> [SUPPLIED ENTRIES]
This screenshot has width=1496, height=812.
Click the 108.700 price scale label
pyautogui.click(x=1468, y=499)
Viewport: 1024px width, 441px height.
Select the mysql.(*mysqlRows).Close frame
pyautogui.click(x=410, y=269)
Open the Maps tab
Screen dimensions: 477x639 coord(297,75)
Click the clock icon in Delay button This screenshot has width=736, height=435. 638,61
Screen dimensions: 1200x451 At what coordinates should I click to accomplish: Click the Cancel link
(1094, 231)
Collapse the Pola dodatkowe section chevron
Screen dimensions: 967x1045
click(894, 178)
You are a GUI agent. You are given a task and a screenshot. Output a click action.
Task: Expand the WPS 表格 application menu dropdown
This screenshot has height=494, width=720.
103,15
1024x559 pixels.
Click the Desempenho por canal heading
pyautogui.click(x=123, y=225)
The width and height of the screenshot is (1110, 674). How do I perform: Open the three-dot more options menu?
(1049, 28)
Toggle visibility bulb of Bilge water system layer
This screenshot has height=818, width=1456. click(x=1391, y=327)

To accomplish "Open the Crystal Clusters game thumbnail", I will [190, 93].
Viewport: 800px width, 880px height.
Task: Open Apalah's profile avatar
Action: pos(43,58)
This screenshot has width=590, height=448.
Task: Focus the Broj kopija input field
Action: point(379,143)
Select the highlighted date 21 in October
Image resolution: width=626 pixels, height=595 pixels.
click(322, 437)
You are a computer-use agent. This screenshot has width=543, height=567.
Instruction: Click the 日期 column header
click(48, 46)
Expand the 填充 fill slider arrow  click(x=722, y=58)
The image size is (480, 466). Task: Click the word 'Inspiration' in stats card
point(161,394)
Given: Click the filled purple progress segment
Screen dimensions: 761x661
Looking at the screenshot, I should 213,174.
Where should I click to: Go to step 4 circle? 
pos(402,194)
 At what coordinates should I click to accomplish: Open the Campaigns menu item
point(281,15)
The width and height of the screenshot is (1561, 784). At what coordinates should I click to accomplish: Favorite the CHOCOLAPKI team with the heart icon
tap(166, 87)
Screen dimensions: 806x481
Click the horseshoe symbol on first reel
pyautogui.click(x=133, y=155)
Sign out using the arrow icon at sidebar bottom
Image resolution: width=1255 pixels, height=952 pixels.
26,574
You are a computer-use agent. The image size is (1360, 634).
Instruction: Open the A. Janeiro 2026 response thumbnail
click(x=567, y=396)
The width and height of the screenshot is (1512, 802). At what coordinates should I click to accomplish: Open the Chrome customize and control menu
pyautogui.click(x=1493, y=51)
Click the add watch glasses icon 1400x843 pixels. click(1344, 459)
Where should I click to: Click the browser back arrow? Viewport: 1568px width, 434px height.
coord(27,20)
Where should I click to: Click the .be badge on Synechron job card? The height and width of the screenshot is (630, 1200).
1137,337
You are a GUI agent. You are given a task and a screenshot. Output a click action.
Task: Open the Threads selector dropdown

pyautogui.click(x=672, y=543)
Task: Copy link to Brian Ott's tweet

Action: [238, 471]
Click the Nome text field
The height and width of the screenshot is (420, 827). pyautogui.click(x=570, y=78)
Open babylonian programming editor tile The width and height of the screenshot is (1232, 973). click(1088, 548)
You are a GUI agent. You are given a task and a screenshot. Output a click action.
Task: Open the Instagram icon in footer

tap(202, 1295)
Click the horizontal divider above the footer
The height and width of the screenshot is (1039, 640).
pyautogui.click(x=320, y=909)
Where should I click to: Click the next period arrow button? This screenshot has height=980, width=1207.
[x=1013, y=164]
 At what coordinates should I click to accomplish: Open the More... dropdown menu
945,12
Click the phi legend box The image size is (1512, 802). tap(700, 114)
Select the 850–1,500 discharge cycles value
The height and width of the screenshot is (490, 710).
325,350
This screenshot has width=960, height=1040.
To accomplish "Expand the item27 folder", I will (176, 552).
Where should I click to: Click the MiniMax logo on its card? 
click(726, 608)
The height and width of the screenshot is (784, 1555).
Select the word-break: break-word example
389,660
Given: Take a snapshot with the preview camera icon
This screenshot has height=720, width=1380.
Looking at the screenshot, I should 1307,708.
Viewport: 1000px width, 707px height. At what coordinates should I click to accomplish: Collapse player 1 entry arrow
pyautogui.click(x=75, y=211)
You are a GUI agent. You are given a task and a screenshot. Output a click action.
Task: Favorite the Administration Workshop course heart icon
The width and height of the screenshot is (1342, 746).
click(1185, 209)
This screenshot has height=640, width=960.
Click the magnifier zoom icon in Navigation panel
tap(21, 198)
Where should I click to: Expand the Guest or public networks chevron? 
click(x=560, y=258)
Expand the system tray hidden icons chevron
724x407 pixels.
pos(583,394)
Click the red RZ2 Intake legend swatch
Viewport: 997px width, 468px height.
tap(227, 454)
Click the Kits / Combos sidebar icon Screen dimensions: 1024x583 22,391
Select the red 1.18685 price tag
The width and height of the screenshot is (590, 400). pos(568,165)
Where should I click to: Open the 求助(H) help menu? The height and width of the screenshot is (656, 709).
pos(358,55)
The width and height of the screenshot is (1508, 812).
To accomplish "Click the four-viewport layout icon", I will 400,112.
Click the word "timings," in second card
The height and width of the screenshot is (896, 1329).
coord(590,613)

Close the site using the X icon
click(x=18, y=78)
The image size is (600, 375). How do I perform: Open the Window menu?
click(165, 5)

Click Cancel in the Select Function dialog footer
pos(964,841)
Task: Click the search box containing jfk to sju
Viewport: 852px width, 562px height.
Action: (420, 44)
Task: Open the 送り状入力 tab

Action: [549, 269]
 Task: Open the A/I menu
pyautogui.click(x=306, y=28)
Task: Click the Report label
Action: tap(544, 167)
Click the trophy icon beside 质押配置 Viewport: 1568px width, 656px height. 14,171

> [REQUEST] Recast all the items above as a Markdown table with the columns Row and Line, numbering each row and leaving out blank lines.

> [EXPECTED ANSWER]
| Row | Line |
|---|---|
| 1 | This screenshot has width=1496, height=812. |
| 2 | Click the 108.700 price scale label |
| 3 | pyautogui.click(x=1468, y=499) |
| 4 | Viewport: 1024px width, 441px height. |
| 5 | Select the mysql.(*mysqlRows).Close frame |
| 6 | pyautogui.click(x=410, y=269) |
| 7 | Open the Maps tab |
| 8 | Screen dimensions: 477x639 coord(297,75) |
| 9 | Click the clock icon in Delay button This screenshot has width=736, height=435. 638,61 |
| 10 | Screen dimensions: 1200x451 At what coordinates should I click to accomplish: Click the Cancel link |
| 11 | (1094, 231) |
| 12 | Collapse the Pola dodatkowe section chevron |
| 13 | Screen dimensions: 967x1045 |
| 14 | click(894, 178) |
| 15 | You are a GUI agent. You are given a task and a screenshot. Output a click action. |
| 16 | Task: Expand the WPS 表格 application menu dropdown |
| 17 | This screenshot has height=494, width=720. |
| 18 | 103,15 |
| 19 | 1024x559 pixels. |
| 20 | Click the Desempenho por canal heading |
| 21 | pyautogui.click(x=123, y=225) |
| 22 | The width and height of the screenshot is (1110, 674). How do I perform: Open the three-dot more options menu? |
| 23 | (1049, 28) |
| 24 | Toggle visibility bulb of Bilge water system layer |
| 25 | This screenshot has height=818, width=1456. click(x=1391, y=327) |
| 26 | To accomplish "Open the Crystal Clusters game thumbnail", I will [190, 93]. |
| 27 | Viewport: 800px width, 880px height. |
| 28 | Task: Open Apalah's profile avatar |
| 29 | Action: pos(43,58) |
| 30 | This screenshot has width=590, height=448. |
| 31 | Task: Focus the Broj kopija input field |
| 32 | Action: point(379,143) |
| 33 | Select the highlighted date 21 in October |
| 34 | Image resolution: width=626 pixels, height=595 pixels. |
| 35 | click(322, 437) |
| 36 | You are a computer-use agent. This screenshot has width=543, height=567. |
| 37 | Instruction: Click the 日期 column header |
| 38 | click(48, 46) |
| 39 | Expand the 填充 fill slider arrow  click(x=722, y=58) |
| 40 | The image size is (480, 466). Task: Click the word 'Inspiration' in stats card |
| 41 | point(161,394) |
| 42 | Given: Click the filled purple progress segment |
| 43 | Screen dimensions: 761x661 |
| 44 | Looking at the screenshot, I should 213,174. |
| 45 | Where should I click to: Go to step 4 circle?  |
| 46 | pos(402,194) |
| 47 |  At what coordinates should I click to accomplish: Open the Campaigns menu item |
| 48 | point(281,15) |
| 49 | The width and height of the screenshot is (1561, 784). At what coordinates should I click to accomplish: Favorite the CHOCOLAPKI team with the heart icon |
| 50 | tap(166, 87) |
| 51 | Screen dimensions: 806x481 |
| 52 | Click the horseshoe symbol on first reel |
| 53 | pyautogui.click(x=133, y=155) |
| 54 | Sign out using the arrow icon at sidebar bottom |
| 55 | Image resolution: width=1255 pixels, height=952 pixels. |
| 56 | 26,574 |
| 57 | You are a computer-use agent. The image size is (1360, 634). |
| 58 | Instruction: Open the A. Janeiro 2026 response thumbnail |
| 59 | click(x=567, y=396) |
| 60 | The width and height of the screenshot is (1512, 802). At what coordinates should I click to accomplish: Open the Chrome customize and control menu |
| 61 | pyautogui.click(x=1493, y=51) |
| 62 | Click the add watch glasses icon 1400x843 pixels. click(1344, 459) |
| 63 | Where should I click to: Click the browser back arrow? Viewport: 1568px width, 434px height. |
| 64 | coord(27,20) |
| 65 | Where should I click to: Click the .be badge on Synechron job card? The height and width of the screenshot is (630, 1200). |
| 66 | 1137,337 |
| 67 | You are a GUI agent. You are given a task and a screenshot. Output a click action. |
| 68 | Task: Open the Threads selector dropdown |
| 69 | pyautogui.click(x=672, y=543) |
| 70 | Task: Copy link to Brian Ott's tweet |
| 71 | Action: [238, 471] |
| 72 | Click the Nome text field |
| 73 | The height and width of the screenshot is (420, 827). pyautogui.click(x=570, y=78) |
| 74 | Open babylonian programming editor tile The width and height of the screenshot is (1232, 973). click(1088, 548) |
| 75 | You are a GUI agent. You are given a task and a screenshot. Output a click action. |
| 76 | Task: Open the Instagram icon in footer |
| 77 | tap(202, 1295) |
| 78 | Click the horizontal divider above the footer |
| 79 | The height and width of the screenshot is (1039, 640). |
| 80 | pyautogui.click(x=320, y=909) |
| 81 | Where should I click to: Click the next period arrow button? This screenshot has height=980, width=1207. |
| 82 | [x=1013, y=164] |
| 83 |  At what coordinates should I click to accomplish: Open the More... dropdown menu |
| 84 | 945,12 |
| 85 | Click the phi legend box The image size is (1512, 802). tap(700, 114) |
| 86 | Select the 850–1,500 discharge cycles value |
| 87 | The height and width of the screenshot is (490, 710). |
| 88 | 325,350 |
| 89 | This screenshot has width=960, height=1040. |
| 90 | To accomplish "Expand the item27 folder", I will (176, 552). |
| 91 | Where should I click to: Click the MiniMax logo on its card?  |
| 92 | click(726, 608) |
| 93 | The height and width of the screenshot is (784, 1555). |
| 94 | Select the word-break: break-word example |
| 95 | 389,660 |
| 96 | Given: Take a snapshot with the preview camera icon |
| 97 | This screenshot has height=720, width=1380. |
| 98 | Looking at the screenshot, I should 1307,708. |
| 99 | Viewport: 1000px width, 707px height. At what coordinates should I click to accomplish: Collapse player 1 entry arrow |
| 100 | pyautogui.click(x=75, y=211) |
| 101 | You are a GUI agent. You are given a task and a screenshot. Output a click action. |
| 102 | Task: Favorite the Administration Workshop course heart icon |
| 103 | The width and height of the screenshot is (1342, 746). |
| 104 | click(1185, 209) |
| 105 | This screenshot has height=640, width=960. |
| 106 | Click the magnifier zoom icon in Navigation panel |
| 107 | tap(21, 198) |
| 108 | Where should I click to: Expand the Guest or public networks chevron?  |
| 109 | click(x=560, y=258) |
| 110 | Expand the system tray hidden icons chevron |
| 111 | 724x407 pixels. |
| 112 | pos(583,394) |
| 113 | Click the red RZ2 Intake legend swatch |
| 114 | Viewport: 997px width, 468px height. |
| 115 | tap(227, 454) |
| 116 | Click the Kits / Combos sidebar icon Screen dimensions: 1024x583 22,391 |
| 117 | Select the red 1.18685 price tag |
| 118 | The width and height of the screenshot is (590, 400). pos(568,165) |
| 119 | Where should I click to: Open the 求助(H) help menu? The height and width of the screenshot is (656, 709). |
| 120 | pos(358,55) |
| 121 | The width and height of the screenshot is (1508, 812). |
| 122 | To accomplish "Click the four-viewport layout icon", I will 400,112. |
| 123 | Click the word "timings," in second card |
| 124 | The height and width of the screenshot is (896, 1329). |
| 125 | coord(590,613) |
| 126 | Close the site using the X icon |
| 127 | click(x=18, y=78) |
| 128 | The image size is (600, 375). How do I perform: Open the Window menu? |
| 129 | click(165, 5) |
| 130 | Click Cancel in the Select Function dialog footer |
| 131 | pos(964,841) |
| 132 | Task: Click the search box containing jfk to sju |
| 133 | Viewport: 852px width, 562px height. |
| 134 | Action: (420, 44) |
| 135 | Task: Open the 送り状入力 tab |
| 136 | Action: [549, 269] |
| 137 |  Task: Open the A/I menu |
| 138 | pyautogui.click(x=306, y=28) |
| 139 | Task: Click the Report label |
| 140 | Action: tap(544, 167) |
| 141 | Click the trophy icon beside 质押配置 Viewport: 1568px width, 656px height. 14,171 |